The secondary research track brought in an outside UX firm I had been working with (and TBH I had some excess budget left over) to map how enterprise organizations actually buy AI tools. Their buyer journey research covered six phases from need recognition to post-purchase evaluation and identified the full cast of stakeholders at each stage. What it revealed: the buying process for enterprise AI isn't driven by one empowered individual doing an end-run around IT. It's a committee. Business unit leads, executive sponsors, IT, security, legal, finance. All of them involved, most of them skeptical, all of them asking for proof of ROI before anyone signs anything.

The primary research track put my Figma prototype directly in front of senior executives, sourced through a professional research panel.
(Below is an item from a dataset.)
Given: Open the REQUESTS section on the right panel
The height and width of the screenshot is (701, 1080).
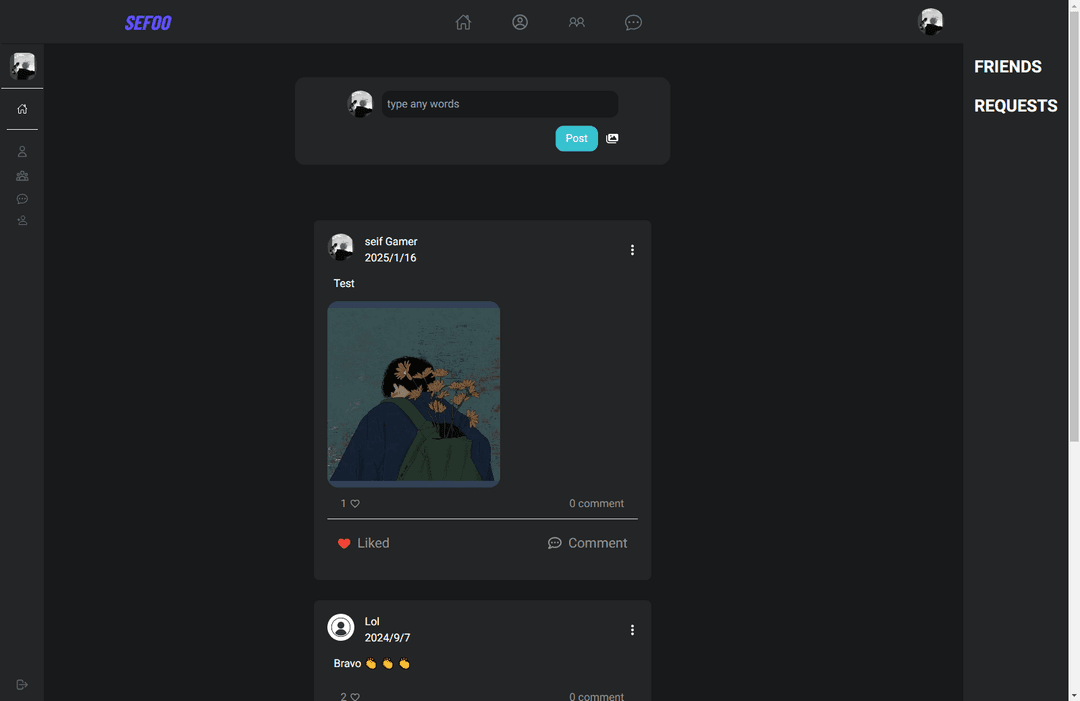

These were the exact people leadership had in mind: tech-savvy leaders who had reason to care about how their organizations deployed AI. I attended the sessions personally, jumping in when it was time to run through the prototype (eventually moderating full sessions myself when everyone else got fatigued). They understood the product. They just didn't care. Not confused, not resistant. Indifferent. The problem Motific solved wasn't one they felt yet.

Together, the two tracks told the same story. Motific had been designed for a product-led, bottom-up, self-serve adoption motion: the kind where one empowered individual discovers a tool, solves their problem, and eventually pulls the whole organization along.

But the self-serve AI tools space just wasn't there yet. Enterprise buyers wanted sales teams, security reviews, proof of ROI, and executive sponsorship. Those are opposite go-to-market strategies. And the market, two years ago, wasn't ready for either.

Motific screens

Mixed Results. Clear Signal.

The work we shipped produced real data. Sandbox completion hit 72%. Of users who started a trial, 32% migrated to the sandbox, a strong signal that reducing the barrier to value was the right direction. A survey we embedded returned a 0% response rate, which was a design miss but a useful one.

More importantly, the data told a strategic story. Our leader had publicly committed to the citizen developer narrative. Engineering had built something genuinely valuable. Everyone believed in it. Over the next few weeks, we made the call anyway. It was two months from soft launch to project close.

A product can feel like your baby. Stopping feels like failure. The instinct is to keep going, find a workaround, or wait for the market to catch up.

But shipping to a user who doesn't exist yet isn't persistence. It's avoidance. The most important thing design research can do isn't validate your assumptions. It's giving you permission to change course before the cost of being wrong ratchets higher.

Motific wasn't a failure. It was a fast, clean kill. Harder to do than it sounds.